Gardening & writing in the prairie echo

Just Say No to No Mow May

4/9/2023

 
Oh we've stepped in it now. I know. It's ok. Let's dive in and think critically with nuance -- because what no mow may has to teach us is more empowering and liberating than we could have imagined, if we move forward with intention.

The "No Mow May" movement continues to frustrate. Just letting your lawn go will not result in a lovely meadow that neighbors or wildlife will admire. If you're on an urban lot, chances are you won't be getting aster and indigo and prairie clover and coneflowers -- they aren't in the seed bank because your house was not recently built on top of a remnant prairie.

What you WILL get are a host of plants with marginal to little benefit to wildlife, and several that will be terribly aggressive: crabgrass, creeping charlie, barnyard grass. And of course invasive species placed on most city's noxious weed list, like musk thistle or garlic mustard.

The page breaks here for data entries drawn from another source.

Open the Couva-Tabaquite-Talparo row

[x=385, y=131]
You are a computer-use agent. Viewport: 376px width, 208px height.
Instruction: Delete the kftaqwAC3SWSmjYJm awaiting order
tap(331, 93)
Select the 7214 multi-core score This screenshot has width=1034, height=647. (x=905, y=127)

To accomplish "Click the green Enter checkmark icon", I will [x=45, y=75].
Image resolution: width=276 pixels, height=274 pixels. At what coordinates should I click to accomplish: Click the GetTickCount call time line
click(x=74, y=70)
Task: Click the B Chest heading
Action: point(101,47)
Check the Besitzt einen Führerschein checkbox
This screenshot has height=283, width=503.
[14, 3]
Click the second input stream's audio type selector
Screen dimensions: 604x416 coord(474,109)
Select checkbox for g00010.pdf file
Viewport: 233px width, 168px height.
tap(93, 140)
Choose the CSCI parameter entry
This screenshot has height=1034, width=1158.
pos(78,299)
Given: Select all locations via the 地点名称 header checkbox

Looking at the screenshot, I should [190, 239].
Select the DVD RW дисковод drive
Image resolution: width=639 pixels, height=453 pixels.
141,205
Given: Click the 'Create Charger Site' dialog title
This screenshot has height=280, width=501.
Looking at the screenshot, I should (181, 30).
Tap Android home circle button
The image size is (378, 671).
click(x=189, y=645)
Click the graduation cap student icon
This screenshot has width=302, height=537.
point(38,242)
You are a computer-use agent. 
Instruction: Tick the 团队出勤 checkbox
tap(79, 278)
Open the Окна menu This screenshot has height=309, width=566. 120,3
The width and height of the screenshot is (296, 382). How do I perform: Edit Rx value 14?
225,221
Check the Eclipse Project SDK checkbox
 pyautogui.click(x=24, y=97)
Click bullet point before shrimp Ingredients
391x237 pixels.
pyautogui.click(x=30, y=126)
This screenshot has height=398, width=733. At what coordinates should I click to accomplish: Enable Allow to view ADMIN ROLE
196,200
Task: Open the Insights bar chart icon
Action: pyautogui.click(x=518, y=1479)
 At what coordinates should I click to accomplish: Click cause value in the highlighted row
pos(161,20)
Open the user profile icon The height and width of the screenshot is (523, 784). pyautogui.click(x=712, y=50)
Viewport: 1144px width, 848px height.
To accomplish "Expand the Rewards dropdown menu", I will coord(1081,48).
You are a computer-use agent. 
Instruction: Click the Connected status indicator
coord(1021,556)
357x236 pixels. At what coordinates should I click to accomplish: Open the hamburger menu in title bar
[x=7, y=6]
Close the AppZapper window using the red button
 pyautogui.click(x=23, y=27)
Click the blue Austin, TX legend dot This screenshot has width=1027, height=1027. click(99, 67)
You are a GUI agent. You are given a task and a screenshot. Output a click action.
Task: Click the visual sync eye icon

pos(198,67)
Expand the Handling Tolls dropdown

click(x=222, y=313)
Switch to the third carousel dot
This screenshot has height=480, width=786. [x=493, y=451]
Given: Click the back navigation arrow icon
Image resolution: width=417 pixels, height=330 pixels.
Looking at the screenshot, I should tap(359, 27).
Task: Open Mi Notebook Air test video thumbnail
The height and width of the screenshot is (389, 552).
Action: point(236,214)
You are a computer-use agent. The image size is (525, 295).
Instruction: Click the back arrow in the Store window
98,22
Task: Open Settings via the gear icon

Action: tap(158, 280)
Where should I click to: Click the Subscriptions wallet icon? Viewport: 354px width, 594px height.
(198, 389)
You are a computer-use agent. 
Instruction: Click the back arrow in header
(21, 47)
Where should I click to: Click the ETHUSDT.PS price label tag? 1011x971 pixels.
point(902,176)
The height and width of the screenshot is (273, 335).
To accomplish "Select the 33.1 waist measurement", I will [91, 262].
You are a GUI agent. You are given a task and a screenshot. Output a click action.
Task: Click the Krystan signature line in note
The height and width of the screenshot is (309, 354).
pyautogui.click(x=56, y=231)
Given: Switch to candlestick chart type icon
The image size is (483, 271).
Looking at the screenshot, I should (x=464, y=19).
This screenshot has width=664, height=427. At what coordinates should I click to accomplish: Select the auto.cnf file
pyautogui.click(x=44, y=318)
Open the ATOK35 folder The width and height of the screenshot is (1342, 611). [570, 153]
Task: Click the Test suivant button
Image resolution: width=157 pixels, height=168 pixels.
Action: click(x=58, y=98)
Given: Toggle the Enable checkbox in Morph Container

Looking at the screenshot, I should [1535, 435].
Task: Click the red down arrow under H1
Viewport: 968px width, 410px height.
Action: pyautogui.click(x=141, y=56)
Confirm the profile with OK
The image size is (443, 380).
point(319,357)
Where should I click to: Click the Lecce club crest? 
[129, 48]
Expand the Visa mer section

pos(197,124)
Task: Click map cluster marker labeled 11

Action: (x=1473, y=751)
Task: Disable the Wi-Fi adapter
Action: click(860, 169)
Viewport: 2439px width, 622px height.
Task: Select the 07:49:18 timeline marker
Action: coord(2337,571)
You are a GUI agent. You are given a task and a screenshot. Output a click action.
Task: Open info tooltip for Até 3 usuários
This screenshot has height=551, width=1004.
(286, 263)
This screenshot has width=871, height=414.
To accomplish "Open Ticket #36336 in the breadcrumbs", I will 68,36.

There's little chance a neighbor will look at your "let go" lawn and think wow, that's cool, I want that, I understand it. There's every chance they will rightfully report you to weed control -- especially if you're not actively managing the space or designing it in some way, particularly with cues to care or making some sort of significant plant additions. It's better to design the space, to choose the plant communities that will work together AND support wildlife.  Well, read some perspectives by pollinator specialists.


You want to help the environment, pollute less, use less resources, and create resilient habitat that's pleasing to both wildlife and people -- and often that means rethinking lawn and lawn-type spaces entirely. But what happens when you let your lawn go or stop mowing?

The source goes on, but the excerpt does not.